Salin ulang baris-baris berikut tanpa mengubah apa pun, yaitu bagian yang dimulai dari baris berisi "Where should I click to: Click the ATI" dan berakhir pada baris berisi "Action: point(49,14)", keduanya ikut disalin.

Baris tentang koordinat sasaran
===
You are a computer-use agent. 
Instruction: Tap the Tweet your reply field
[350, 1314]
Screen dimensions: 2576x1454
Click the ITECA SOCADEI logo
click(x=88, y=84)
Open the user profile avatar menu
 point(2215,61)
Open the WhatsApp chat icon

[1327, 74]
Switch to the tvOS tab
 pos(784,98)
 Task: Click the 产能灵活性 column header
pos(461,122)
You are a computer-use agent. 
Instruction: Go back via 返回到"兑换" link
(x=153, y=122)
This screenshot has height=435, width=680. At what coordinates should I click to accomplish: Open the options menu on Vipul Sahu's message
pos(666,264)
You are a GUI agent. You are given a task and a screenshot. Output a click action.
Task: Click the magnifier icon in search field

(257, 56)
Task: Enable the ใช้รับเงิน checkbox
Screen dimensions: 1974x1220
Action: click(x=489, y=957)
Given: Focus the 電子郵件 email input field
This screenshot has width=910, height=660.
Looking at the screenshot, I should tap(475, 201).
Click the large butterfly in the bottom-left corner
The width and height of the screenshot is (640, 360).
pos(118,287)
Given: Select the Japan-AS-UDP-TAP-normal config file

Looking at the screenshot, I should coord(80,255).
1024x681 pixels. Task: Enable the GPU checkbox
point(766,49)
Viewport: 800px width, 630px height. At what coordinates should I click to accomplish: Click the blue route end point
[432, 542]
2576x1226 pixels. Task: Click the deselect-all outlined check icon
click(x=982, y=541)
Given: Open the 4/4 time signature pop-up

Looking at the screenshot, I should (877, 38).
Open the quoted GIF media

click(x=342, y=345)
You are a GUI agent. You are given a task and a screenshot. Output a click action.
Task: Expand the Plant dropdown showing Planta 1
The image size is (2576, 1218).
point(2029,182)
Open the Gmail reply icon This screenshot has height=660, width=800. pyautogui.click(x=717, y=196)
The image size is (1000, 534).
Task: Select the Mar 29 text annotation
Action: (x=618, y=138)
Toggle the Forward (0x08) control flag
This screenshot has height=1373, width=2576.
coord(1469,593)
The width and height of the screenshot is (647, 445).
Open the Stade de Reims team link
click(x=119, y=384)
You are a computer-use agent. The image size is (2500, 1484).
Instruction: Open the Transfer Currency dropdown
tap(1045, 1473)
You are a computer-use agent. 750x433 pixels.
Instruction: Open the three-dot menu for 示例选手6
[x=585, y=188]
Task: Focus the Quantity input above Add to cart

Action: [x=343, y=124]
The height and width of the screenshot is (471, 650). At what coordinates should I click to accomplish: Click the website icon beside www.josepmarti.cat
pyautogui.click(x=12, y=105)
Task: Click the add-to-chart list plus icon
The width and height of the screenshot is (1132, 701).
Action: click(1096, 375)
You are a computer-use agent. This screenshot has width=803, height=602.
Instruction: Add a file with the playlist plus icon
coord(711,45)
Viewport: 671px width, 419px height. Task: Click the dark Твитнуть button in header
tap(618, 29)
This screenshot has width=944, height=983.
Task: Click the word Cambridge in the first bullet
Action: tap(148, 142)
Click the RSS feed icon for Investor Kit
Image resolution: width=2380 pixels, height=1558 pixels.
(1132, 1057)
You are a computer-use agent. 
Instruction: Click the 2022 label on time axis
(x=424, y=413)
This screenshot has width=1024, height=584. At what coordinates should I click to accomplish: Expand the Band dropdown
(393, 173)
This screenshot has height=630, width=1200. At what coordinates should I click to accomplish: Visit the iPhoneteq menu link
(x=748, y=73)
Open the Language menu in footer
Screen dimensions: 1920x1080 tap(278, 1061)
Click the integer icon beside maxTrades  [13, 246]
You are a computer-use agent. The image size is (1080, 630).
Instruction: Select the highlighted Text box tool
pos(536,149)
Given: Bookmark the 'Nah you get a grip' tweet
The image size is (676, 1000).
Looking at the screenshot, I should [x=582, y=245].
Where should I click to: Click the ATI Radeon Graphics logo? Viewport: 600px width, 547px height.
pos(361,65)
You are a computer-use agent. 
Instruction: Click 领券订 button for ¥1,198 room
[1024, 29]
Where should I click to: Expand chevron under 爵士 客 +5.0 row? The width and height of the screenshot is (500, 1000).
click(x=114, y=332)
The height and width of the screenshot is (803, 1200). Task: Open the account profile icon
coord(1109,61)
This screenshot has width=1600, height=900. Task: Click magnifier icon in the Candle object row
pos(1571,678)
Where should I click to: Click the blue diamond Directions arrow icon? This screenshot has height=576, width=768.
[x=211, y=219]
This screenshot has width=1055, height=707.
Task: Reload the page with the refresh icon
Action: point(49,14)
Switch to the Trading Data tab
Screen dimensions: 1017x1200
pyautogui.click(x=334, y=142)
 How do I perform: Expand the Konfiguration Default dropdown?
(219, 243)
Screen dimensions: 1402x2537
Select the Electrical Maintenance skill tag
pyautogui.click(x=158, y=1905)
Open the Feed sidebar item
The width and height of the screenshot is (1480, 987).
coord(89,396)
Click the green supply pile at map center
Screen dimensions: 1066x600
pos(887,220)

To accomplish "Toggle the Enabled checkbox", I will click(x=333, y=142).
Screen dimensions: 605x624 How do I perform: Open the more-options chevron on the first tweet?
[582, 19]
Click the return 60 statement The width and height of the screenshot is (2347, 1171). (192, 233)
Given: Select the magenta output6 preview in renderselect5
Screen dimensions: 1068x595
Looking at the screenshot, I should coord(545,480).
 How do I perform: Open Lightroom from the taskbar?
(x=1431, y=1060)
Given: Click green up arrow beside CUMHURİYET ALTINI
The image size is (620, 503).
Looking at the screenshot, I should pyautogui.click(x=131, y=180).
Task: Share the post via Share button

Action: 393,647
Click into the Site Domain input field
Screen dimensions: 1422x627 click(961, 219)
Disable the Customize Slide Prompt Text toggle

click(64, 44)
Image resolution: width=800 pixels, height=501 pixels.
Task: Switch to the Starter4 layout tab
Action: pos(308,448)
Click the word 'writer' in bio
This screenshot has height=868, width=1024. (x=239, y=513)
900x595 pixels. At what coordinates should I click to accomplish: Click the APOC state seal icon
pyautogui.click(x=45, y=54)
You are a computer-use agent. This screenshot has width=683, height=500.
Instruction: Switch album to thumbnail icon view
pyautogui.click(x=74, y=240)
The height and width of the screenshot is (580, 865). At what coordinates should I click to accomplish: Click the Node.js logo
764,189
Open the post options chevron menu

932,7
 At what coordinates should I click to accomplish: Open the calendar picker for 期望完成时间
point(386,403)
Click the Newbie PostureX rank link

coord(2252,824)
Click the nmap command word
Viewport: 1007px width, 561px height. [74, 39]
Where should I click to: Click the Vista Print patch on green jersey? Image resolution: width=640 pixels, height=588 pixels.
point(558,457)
===
■ Penyelesaian:
Where should I click to: Click the ATI Radeon Graphics logo? Viewport: 600px width, 547px height.
pos(361,65)
You are a computer-use agent. 
Instruction: Click 领券订 button for ¥1,198 room
[1024, 29]
Where should I click to: Expand chevron under 爵士 客 +5.0 row? The width and height of the screenshot is (500, 1000).
click(x=114, y=332)
The height and width of the screenshot is (803, 1200). Task: Open the account profile icon
coord(1109,61)
This screenshot has width=1600, height=900. Task: Click magnifier icon in the Candle object row
pos(1571,678)
Where should I click to: Click the blue diamond Directions arrow icon? This screenshot has height=576, width=768.
[x=211, y=219]
This screenshot has width=1055, height=707.
Task: Reload the page with the refresh icon
Action: point(49,14)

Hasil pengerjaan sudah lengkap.